He probed for his pain like a tongue exploring a sore tooth, but the long-time, acute ache had faded.

“Is this happening too fast?” a voice asked softly.

Glancing over his shoulder, he saw Charlie, a basket of napkin-wrapped cutlery settings in her hands. His gaze shot to her left ring finger, and the sparkle of his ring there infused him with a distinct sense of satisfaction.

“I was the one to bring up marriage,” he said, lifting his eyes to hers. “I insisted we get the ring and the license today.”

“But you don’t really know me. What if—”

“I’ve essentially lived with you for nearly a year,” he reminded her. “I can’t imagine you have any skeletons in your closet.”

She worried her bottom lip, not looking reassured. “Maybe I forget to cap the toothpaste.
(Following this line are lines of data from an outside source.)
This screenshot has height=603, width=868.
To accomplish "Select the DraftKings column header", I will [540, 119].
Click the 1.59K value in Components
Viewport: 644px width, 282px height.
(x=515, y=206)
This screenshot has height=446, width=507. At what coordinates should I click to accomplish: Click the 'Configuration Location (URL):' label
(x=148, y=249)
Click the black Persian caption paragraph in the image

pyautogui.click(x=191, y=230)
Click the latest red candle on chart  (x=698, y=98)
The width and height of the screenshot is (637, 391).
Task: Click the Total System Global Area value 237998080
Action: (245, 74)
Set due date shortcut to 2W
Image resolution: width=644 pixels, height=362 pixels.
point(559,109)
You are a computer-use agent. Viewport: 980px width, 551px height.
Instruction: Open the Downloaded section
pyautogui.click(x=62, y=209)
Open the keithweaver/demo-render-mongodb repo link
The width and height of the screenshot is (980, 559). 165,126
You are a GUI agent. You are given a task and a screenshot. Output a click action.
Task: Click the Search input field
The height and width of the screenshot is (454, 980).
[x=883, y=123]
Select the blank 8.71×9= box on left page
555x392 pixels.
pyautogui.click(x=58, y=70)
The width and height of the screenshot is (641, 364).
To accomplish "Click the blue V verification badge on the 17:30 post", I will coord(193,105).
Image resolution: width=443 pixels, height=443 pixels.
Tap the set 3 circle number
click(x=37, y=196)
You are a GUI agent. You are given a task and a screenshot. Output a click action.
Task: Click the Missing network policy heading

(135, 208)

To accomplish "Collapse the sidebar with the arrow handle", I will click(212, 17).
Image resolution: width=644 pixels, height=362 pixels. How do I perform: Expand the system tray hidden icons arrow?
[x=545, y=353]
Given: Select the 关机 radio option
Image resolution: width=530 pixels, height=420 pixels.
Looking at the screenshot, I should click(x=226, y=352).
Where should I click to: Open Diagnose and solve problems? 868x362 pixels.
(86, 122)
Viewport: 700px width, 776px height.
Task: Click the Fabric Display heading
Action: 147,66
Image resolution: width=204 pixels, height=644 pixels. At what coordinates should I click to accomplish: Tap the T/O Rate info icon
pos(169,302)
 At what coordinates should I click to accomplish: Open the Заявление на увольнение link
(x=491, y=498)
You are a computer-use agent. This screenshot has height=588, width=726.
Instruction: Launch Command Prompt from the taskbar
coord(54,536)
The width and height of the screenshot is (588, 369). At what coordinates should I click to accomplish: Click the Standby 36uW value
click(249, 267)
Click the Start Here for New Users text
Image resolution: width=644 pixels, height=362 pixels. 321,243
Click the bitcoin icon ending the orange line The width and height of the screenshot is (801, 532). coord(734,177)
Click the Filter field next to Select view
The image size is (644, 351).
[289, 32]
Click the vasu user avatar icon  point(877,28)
Or sing off-key in the shower.”

Smiling, he cocked his head. “I’d like to hear you sing in the shower,” he said, “off-key or otherwise.”

“The toothpaste—”

“I don’t believe for a second that Charlotte Emerson, graduate of the first all-female class of the prestigious Continental Butler Academy ever forgets the cap on the toothpaste.” He folded his arms over his chest. “What else you got?”

“I don’t like watching baseball,” she confessed, then hung her head.

He laughed and crossed the distance between them to take the basket from her and set it aside. “Charlie, we have something like sixteen other TVs in the house. If the game is on, you can go to another room, though I won’t mind switching to what you like so we can enjoy time together.”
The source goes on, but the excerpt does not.